MAIDCRL: Semi-centralized Multi-Agent Influence Dense-CNN Reinforcement Learning
Ayesha Siddika Nipu, Siming Liu, Anthony Harris
TL;DR
This work tackles the challenges of multi-agent reinforcement learning in complex, mixed-cooperation/competition settings by presenting MAIDCRL, a semi-centralized Dense-CNN RL approach that leverages Agent Influence Maps aggregated into a MAIM to drive coordinated control in StarCraft II SMAC scenarios. By extending the prior MAIDRL with a CNN-based feature extractor and a DenseNet architecture, MAIDCRL captures spatial structure in global information to improve learning efficiency. Empirical results across homogeneous and heterogeneous SMAC maps show faster convergence and higher performance, along with stronger robustness across seeds and clearer learned coordination strategies.
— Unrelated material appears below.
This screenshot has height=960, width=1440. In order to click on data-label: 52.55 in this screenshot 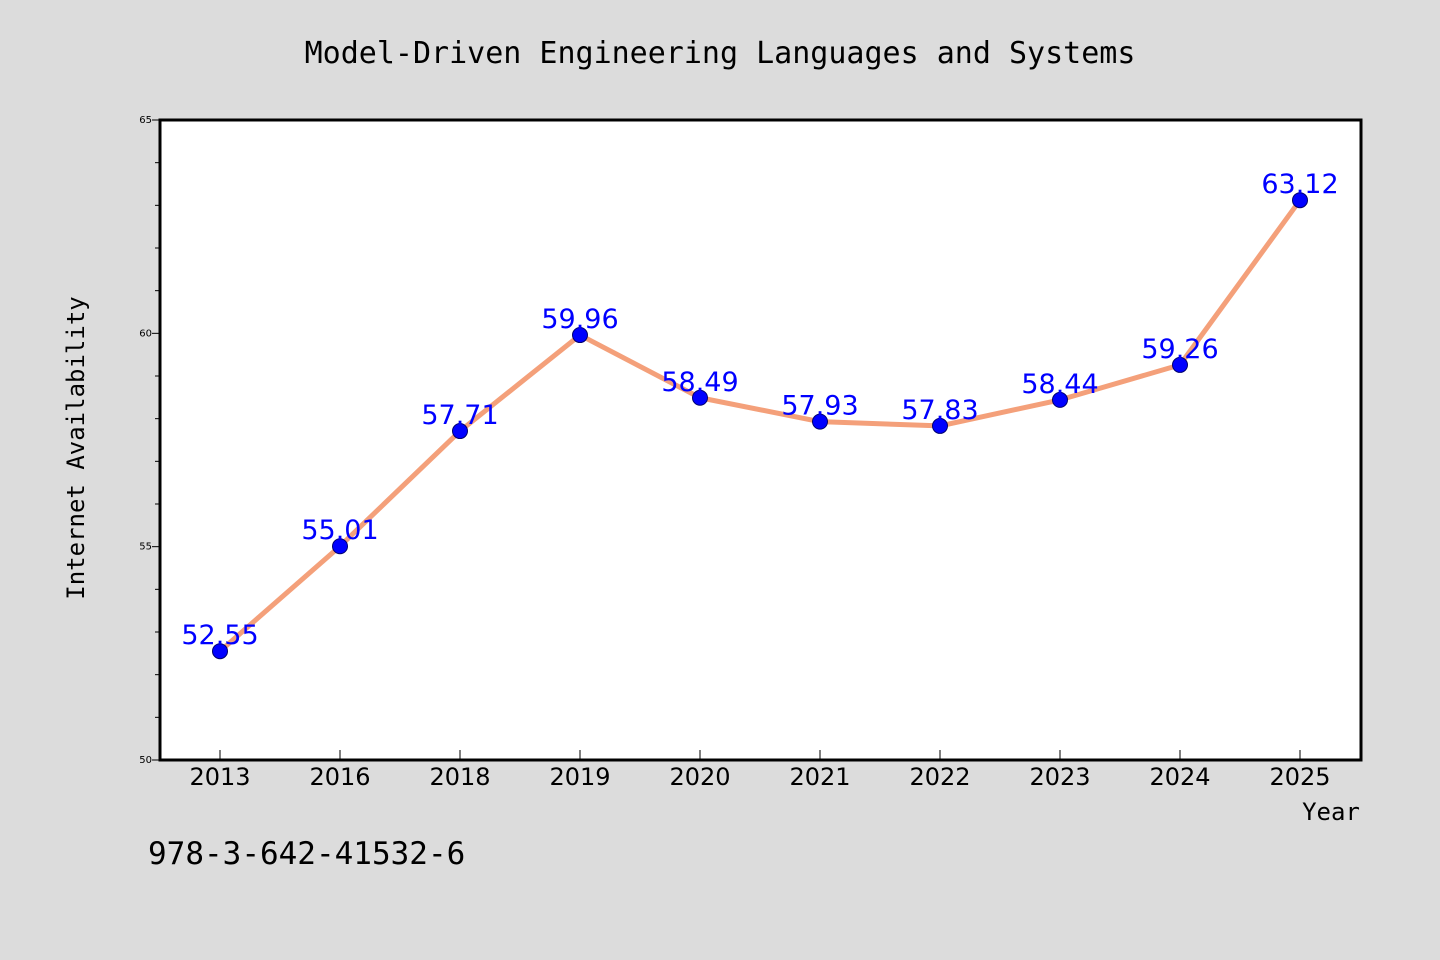, I will do `click(220, 636)`.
The approach demonstrates that integrating AIM-based global context with spatial feature learning can substantially enhance multi-agent coordination in complex domains and may generalize to other MAS tasks.
Abstract
Distributed decision-making in multi-agent systems presents difficult challenges for interactive behavior learning in both cooperative and competitive systems. To mitigate this complexity, MAIDRL presents a semi-centralized Dense Reinforcement Learning algorithm enhanced by agent influence maps (AIMs), for learning effective multi-agent control on StarCraft Multi-Agent Challenge (SMAC) scenarios. In this paper, we extend the DenseNet in MAIDRL and introduce semi-centralized Multi-Agent Dense-CNN Reinforcement Learning, MAIDCRL, by incorporating convolutional layers into the deep model architecture, and evaluate the performance on both homogeneous and heterogeneous scenarios. The results show that the CNN-enabled MAIDCRL significantly improved the learning performance and achieved a faster learning rate compared to the existing MAIDRL, especially on more complicated heterogeneous SMAC scenarios. We further investigate the stability and robustness of our model. The statistics reflect that our model not only achieves higher winning rate in all the given scenarios but also boosts the agent's learning process in fine-grained decision-making.